Face à documentação de uma neutropenia numa criança existem algumas questões que se devem colocar. Primeiro, perceber se o processo é congénito ou adquirido, assim como agudo ou crónico. Segundo, se o contexto infeccioso em que muitas vezes é documentada a neutropenia é dela causa ou consequência. Terceiro, se se trata de um processo primariamente hematológico ou, em alternativa, a primeira manifestação de uma doença ainda oculta e não hematológica. Finalmente, se existem sinais de alarme que condicionem medidas assertivas tanto em termos de investigação etiológica como de intervenção terapêutica.
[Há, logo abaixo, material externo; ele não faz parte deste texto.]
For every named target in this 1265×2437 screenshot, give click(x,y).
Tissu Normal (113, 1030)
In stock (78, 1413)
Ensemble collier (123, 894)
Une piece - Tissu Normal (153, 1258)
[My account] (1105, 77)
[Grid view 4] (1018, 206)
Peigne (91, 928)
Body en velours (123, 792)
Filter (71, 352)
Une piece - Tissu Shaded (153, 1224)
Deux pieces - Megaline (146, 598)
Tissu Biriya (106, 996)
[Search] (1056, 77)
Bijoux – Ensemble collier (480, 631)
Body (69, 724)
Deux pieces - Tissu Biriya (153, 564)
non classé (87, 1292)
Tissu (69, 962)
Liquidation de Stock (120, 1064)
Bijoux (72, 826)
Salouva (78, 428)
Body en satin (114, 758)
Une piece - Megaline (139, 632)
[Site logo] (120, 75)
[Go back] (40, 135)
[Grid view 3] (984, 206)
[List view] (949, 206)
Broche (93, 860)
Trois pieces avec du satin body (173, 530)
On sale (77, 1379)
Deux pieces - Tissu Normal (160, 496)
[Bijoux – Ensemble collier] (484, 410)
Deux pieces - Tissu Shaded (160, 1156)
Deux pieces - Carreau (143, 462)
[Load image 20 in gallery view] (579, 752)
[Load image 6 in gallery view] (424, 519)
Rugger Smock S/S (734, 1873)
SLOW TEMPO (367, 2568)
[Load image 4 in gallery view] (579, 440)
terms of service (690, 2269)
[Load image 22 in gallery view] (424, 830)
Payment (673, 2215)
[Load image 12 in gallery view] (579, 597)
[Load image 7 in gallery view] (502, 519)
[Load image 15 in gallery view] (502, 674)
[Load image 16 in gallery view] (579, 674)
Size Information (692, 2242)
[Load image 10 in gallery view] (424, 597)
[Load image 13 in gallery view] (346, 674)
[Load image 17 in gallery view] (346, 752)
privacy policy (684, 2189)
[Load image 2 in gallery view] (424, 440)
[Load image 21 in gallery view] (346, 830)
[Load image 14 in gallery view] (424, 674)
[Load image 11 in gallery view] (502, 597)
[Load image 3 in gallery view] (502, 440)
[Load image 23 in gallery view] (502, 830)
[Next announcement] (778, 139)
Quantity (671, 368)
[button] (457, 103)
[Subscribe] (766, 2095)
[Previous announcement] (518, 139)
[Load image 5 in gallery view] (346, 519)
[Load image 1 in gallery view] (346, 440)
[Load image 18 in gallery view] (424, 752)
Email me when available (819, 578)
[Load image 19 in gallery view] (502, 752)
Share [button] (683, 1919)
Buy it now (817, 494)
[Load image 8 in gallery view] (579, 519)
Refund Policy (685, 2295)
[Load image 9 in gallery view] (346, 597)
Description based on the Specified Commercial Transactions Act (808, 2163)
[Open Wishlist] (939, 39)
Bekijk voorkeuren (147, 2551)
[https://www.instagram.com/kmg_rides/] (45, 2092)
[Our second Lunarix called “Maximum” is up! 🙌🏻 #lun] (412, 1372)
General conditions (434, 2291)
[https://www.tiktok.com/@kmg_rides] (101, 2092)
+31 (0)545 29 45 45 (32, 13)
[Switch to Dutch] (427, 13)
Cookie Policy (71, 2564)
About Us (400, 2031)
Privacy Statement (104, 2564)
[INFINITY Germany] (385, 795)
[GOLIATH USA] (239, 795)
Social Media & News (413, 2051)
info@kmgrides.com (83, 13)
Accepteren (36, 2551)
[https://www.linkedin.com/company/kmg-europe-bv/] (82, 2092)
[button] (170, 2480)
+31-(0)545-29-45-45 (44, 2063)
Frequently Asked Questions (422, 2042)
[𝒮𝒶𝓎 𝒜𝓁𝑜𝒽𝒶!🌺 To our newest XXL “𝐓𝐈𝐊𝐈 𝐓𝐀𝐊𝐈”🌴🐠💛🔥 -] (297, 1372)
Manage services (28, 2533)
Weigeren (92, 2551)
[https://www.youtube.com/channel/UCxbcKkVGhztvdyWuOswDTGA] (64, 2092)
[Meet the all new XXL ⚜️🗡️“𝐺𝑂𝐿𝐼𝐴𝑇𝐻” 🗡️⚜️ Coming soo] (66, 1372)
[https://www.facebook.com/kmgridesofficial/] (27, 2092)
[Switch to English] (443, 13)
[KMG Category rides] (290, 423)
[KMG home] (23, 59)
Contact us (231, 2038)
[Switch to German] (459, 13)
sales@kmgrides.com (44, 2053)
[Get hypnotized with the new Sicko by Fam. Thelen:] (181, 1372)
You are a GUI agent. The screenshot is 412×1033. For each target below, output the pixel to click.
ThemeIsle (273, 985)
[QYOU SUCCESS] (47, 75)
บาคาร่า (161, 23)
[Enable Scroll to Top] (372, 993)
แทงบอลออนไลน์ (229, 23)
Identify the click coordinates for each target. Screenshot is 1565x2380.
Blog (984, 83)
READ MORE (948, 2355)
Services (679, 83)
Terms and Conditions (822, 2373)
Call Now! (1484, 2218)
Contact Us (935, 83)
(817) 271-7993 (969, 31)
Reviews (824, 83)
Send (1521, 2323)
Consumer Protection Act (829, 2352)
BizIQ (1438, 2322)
Para procurar resposta a estas questões é aconselhável o registo sistemático de elementos fornecidos pela história clínica, pelo exame objectivo, assim como pela análise de estudos analíticos remotos do doente e familiares próximos (Apêndice A).

Os factores determinantes da celeridade e extensão da avaliação laboratorial deverão ser a duração e gravidade da neutropenia, assim como a presença, ou ausência, de sinais de alarme (Quadro III).(4,9,10)

 

Quadro III – Sinais de alarme na avaliação da criança com neutropenia

 

O local da sua avaliação deverá ser determinado pelo estado clínico da criança e não necessariamente pelo número absoluto de neutrófilos que apresenta. Se a criança estiver clinicamente bem a avaliação inicial poderá ser efectuada em ambulatório.(9) Na suspeita de infecção bacteriana deverá ser efectuada avaliação imediata e iniciada antibioterapia de largo espectro em regime de internamento.(4,9)

Se o doente apresenta uma neutropenia isolada, está assintomático, sem qualquer achado relevante na história clínica e exame objectivo, e sem nenhum sinal de alarme deverá ser efectuada uma reavaliação clínica e analítica 3 ou 4 semanas depois.(4,10) Entretanto, qualquer medicação susceptível que causar neutropenia deverá, se possível, ser descontinuada (Quadro IV).(4,9) O receio de uma doença neoplásica, que frequentemente é manifestada pelos pais, e que de alguma forma pode constranger o próprio médico, deve ser contrariado explicando-lhes que a normalidade do restante quadro hematológico assim como a ausência de sinais e sintomas de alarme, tais como trombocitopenia, anemia, hepatoesplenomegalia, dor óssea ou adenopatia significativa, tornam essa hipótese diagnóstica extremamente remota.(7)

 

Quadro IV– Fármacos associados a agranulocitose (adapt. Ref. 11)

 

Se a neutropenia persistir e a criança permanecer clinicamente assintomática poderá ser efectuada uma primeira avaliação laboratorial adicional.(3) As prioridades deverão, tanto quanto possível, obedecer a uma lógica determinada por factores de ordem de frequência e invasividade. Deverá ser dada particular atenção à pesquisa de anticorpos anti-neutrófilo sobretudo se a idade for compatível com o grupo etário de maior incidência de neutropenia autoimune. Um resultado negativo não deve significar o abandono deste diagnóstico diferencial, e a presença em número significativo de neutrófilos hiposegmentados pode ser importante no sentido de nele continuar a insistir. Um conjunto de estudos adicionais, de carácter não invasivo, poderá ser solicitado na procura de diagnósticos alternativos de probabilidade mais ou menos remota (Quadro V).

 

Quadro V – Testes indicados na investigação inicial da criança com neutropenia

 

O exame da medula óssea habitualmente não é necessário numa criança com neutropenia aguda isolada e que não apresente nenhum sinal de alarme.(7) Contudo, mesmo que clinicamente a situação se continue a revelar benigna, a não resolução da neutropenia na ausência de um diagnóstico etiológico irá, em alguma altura, obrigar à avaliação da medula óssea (biópsia, aspirado e cariótipo de metáfases espontâneas). Esta avaliação poderá fornecer informação importante sobre alguns diagnósticos mais graves tais como um síndrome de insuficiência medular (celularidade), um processo de natureza clonal (percentagem de células blásticas, morfologia da mielopoiese e alterações no cariótipo) ou uma neutropenia congénita crónica (padrão de maturação da mielopoiese).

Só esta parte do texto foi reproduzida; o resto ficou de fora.